Make a list of your negative thoughts. Find the opposite for each negative thought.
- People need to change for me to be happy.
- I worry about everything.
- I’m always wrong.
Conclusion — Power For Change
During each day take some time to relax and allow yourself to believe that you have the God-given power within you to make the necessary changes. You have the power within to exchange your Negative Heart Beliefs for Positive Heart Beliefs.
You have the power within to exchange the Critical Inner Voice for a Positive-Encouraging Inner Voice. Your Critical Inner Voice does not need to hold you hostage.
You can’t make the necessary change by executing “will power.” You have to exchange the Negative Heart Beliefs for Positive Heart Beliefs.
At first, take just a few seconds to imagine your new life. Accept it as true. Don’t fight it. Begin to feel it. The important thing is to begin feeling what it’s like to be empowered and not victimized. It will get easier.

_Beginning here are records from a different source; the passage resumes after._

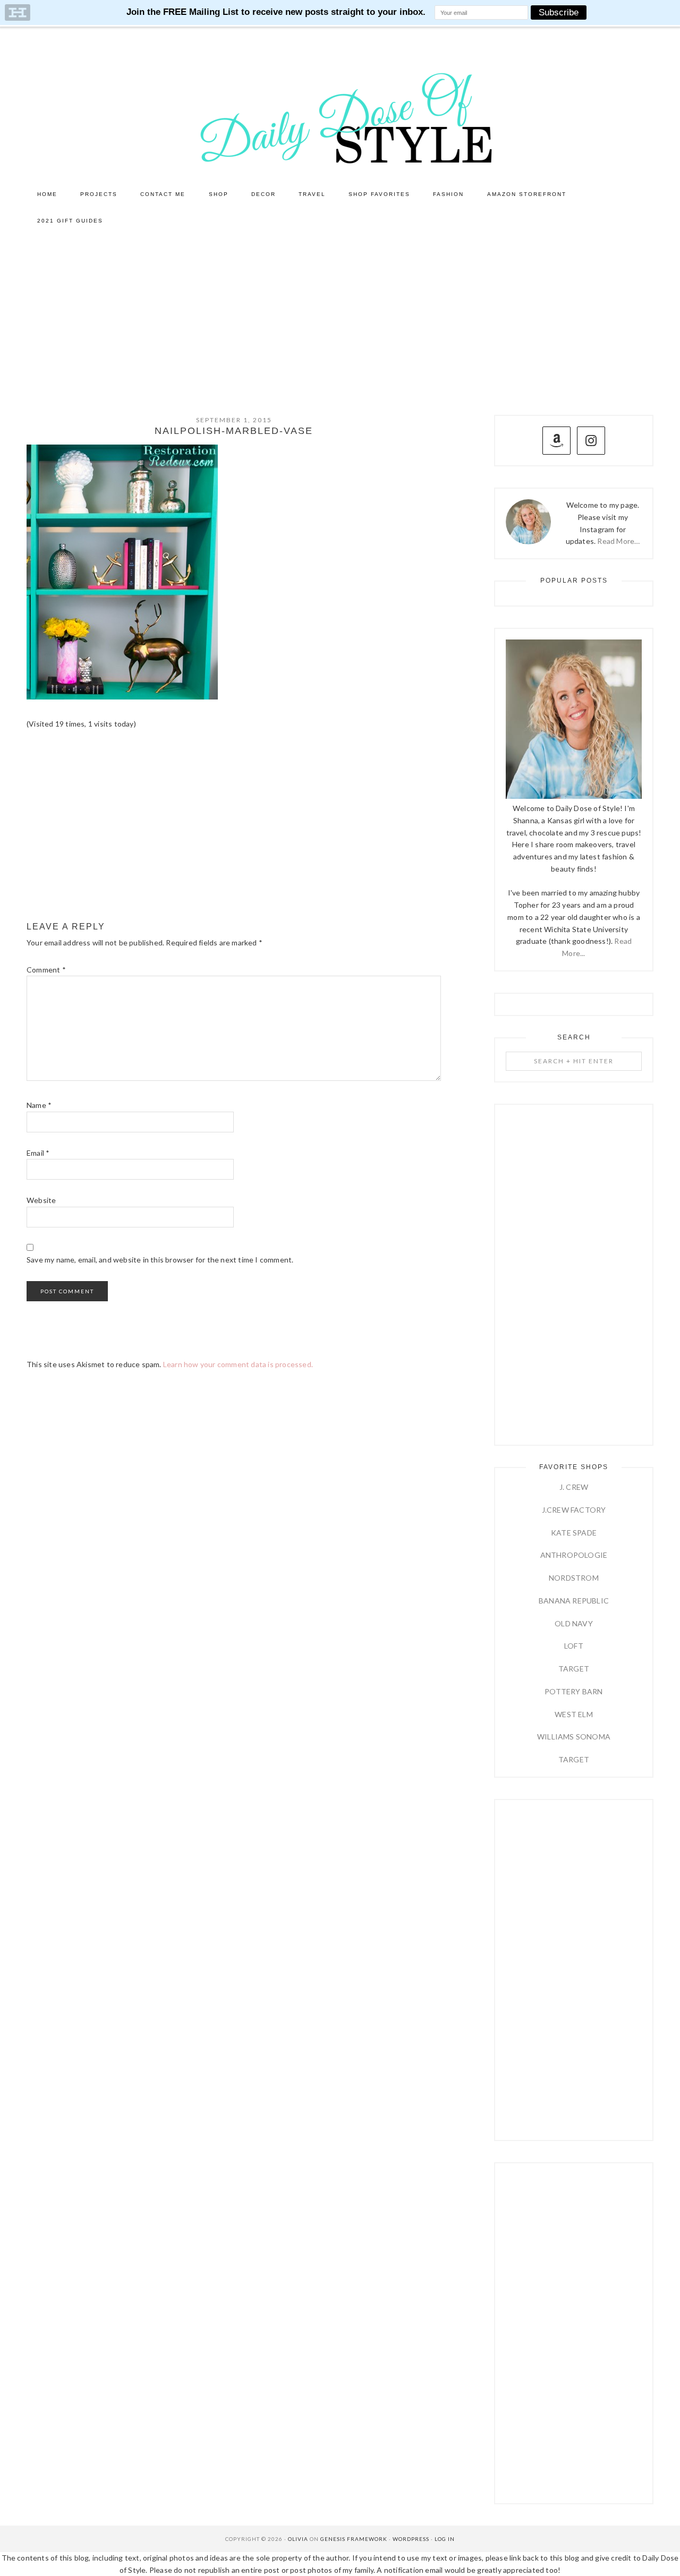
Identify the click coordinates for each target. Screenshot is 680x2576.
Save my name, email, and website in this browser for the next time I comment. (160, 1259)
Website (41, 1200)
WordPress (411, 2539)
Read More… (618, 540)
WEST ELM (574, 1714)
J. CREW (573, 1486)
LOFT (573, 1645)
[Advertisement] (340, 314)
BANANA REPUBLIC (574, 1600)
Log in (445, 2539)
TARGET (573, 1668)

Also, as I have recommended before when you have a negative thought or feelings or behavior, DO THE OPPOSITE. So, when negative belief’s and feelings pop into your mind, you change it to the opposite thought which will begin to allow you to feel the opposite feeling, and thereby, facilitate the opposite behavior. For example:
“No, I am not thinking that I am thinking about my spouse and how much I love them and about God’s grace to me.”
“No, I am not thinking that I am thinking about how God is my supply. We have more than enough.
“No, I am not thinking that I am so blessed to have this job.”
“No, I am not thinking that I know, with God’s help, that I can make this business successful.”
Get the point!!! You can do this.
“No, I am not thinking that I am so blessed to have the family I have.”